Half the building - mostly freshmen and sophomores along with their teachers - is tied up with state testing.

What to do with the other half? What sort of curriculum might keep juniors and seniors engaged and out of trouble during the high-stakes FCAT?

Rick Markford, assistant principal at Central High, picked the curriculum of life itself.

For two days this week, while younger students took their tests, he sent upperclassmen to workshops on college, career and community-service options for that vast expanse of time beyond graduation.

"My goal is to plant a seed, that next year or five years or 10 years down the road will sprout," Markford said Tuesday.

Down in the gymnasium, speaker Desh Begley of Monster.com, a business partner of the St. Petersburg Times, urged seniors to develop work plans at college. Those who want to get ahead need top grades during their freshman and sophomore years, when employers recruit interns, she said.

"People say freshmen don't get A's," Begley told the seniors. "I disagree. So Bears, get me some A's."

Over in the auditorium, representatives from local volunteer organizations like the American Cancer Society and United Way told juniors about ways they could help their community.

Families in need can get a home for about $60,000, with labor donated by Habitat for Humanity volunteers, said board president Bob Jillings.

"Much of it is done by old geezers like myself," he added, urging the students to help out. "Ladies get up on the roofs, too."

The juniors and seniors later saw a screening of Invisible Children, a documentary film about Ugandan children who have been displaced and threatened by civil war.
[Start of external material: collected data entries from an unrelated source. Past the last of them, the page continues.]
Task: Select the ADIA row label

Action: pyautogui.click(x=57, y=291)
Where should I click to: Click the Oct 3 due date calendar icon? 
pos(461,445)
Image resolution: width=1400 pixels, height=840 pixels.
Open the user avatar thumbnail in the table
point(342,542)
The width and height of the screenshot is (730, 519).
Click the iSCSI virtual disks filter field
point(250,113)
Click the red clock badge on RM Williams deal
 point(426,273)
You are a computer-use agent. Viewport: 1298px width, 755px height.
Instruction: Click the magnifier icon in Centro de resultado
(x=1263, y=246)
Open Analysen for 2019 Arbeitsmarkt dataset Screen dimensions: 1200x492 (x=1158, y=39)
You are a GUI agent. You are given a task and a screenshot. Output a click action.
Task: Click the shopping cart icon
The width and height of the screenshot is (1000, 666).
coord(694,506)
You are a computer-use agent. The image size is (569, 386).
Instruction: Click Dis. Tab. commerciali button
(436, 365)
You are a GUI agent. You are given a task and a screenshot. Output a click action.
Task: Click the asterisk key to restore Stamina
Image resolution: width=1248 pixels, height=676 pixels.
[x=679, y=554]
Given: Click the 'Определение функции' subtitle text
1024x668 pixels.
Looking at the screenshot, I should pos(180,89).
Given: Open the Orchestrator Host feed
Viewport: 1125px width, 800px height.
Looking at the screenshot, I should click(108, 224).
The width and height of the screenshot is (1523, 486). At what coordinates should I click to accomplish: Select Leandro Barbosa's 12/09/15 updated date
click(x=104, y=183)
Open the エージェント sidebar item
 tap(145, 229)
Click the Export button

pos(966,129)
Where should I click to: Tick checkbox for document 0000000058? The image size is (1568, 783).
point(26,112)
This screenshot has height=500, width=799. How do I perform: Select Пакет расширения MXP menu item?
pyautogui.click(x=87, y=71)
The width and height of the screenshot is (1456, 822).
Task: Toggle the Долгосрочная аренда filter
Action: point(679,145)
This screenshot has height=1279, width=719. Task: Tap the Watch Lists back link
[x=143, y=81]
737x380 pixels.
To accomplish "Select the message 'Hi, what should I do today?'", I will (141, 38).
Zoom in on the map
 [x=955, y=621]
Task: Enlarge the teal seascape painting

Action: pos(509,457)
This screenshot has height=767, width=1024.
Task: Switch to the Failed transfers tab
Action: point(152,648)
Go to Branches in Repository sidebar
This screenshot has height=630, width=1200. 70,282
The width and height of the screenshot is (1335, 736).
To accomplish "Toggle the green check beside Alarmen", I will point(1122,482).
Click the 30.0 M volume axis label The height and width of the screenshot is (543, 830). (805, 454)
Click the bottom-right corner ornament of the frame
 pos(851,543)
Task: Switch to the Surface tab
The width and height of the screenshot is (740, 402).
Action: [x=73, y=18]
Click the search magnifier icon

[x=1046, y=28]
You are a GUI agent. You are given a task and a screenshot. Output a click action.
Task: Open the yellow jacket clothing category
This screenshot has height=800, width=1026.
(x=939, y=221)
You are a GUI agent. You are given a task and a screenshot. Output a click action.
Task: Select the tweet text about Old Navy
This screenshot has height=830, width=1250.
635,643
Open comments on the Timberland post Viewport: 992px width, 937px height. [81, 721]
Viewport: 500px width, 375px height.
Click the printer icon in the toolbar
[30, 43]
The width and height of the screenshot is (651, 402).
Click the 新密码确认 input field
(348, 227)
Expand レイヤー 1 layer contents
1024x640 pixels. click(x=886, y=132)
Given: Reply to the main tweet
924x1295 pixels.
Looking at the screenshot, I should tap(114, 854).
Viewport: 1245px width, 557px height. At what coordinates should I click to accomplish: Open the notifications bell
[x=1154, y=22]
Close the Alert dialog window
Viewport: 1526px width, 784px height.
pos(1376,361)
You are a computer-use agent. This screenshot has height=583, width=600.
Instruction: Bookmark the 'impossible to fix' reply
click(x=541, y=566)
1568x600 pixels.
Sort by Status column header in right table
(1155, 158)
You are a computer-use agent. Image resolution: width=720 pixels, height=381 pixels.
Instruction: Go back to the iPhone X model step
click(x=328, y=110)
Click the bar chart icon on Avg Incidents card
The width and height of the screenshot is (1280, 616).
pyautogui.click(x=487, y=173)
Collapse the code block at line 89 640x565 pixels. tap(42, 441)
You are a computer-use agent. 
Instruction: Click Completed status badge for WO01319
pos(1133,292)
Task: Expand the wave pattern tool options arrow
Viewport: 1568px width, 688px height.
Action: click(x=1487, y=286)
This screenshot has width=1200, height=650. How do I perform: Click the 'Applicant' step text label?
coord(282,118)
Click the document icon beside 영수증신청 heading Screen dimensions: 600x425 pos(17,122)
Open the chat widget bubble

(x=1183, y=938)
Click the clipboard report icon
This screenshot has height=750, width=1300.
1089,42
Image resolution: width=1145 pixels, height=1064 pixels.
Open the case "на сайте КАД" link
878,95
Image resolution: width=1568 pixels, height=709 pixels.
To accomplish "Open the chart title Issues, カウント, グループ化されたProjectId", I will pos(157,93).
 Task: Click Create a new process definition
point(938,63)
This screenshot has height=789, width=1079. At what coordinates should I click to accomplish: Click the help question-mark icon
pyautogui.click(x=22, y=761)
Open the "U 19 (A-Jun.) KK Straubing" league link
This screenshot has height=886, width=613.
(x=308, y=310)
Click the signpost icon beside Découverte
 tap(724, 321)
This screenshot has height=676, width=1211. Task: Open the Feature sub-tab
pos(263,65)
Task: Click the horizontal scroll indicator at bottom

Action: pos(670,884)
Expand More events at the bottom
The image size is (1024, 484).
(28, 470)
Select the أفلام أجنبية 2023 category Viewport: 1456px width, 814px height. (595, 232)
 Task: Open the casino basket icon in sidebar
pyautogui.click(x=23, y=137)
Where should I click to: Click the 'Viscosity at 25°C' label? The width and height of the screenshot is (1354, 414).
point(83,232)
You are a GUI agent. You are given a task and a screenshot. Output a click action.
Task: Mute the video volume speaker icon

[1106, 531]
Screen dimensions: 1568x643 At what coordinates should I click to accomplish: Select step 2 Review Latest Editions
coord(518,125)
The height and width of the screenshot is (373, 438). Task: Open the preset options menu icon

Attendance at Central was off this week among the classes not taking the FCAT, with only about 50 percent of seniors at school Tuesday, Markford said.

But several students who attended said the workshops were a useful reality check on life after high school.

"It just helps remind you that we are going to graduate, and we can make a difference," said senior Courtney Morris, who hopes to become a registered nurse in a neonatal unit. "I definitely can't wait to get out there."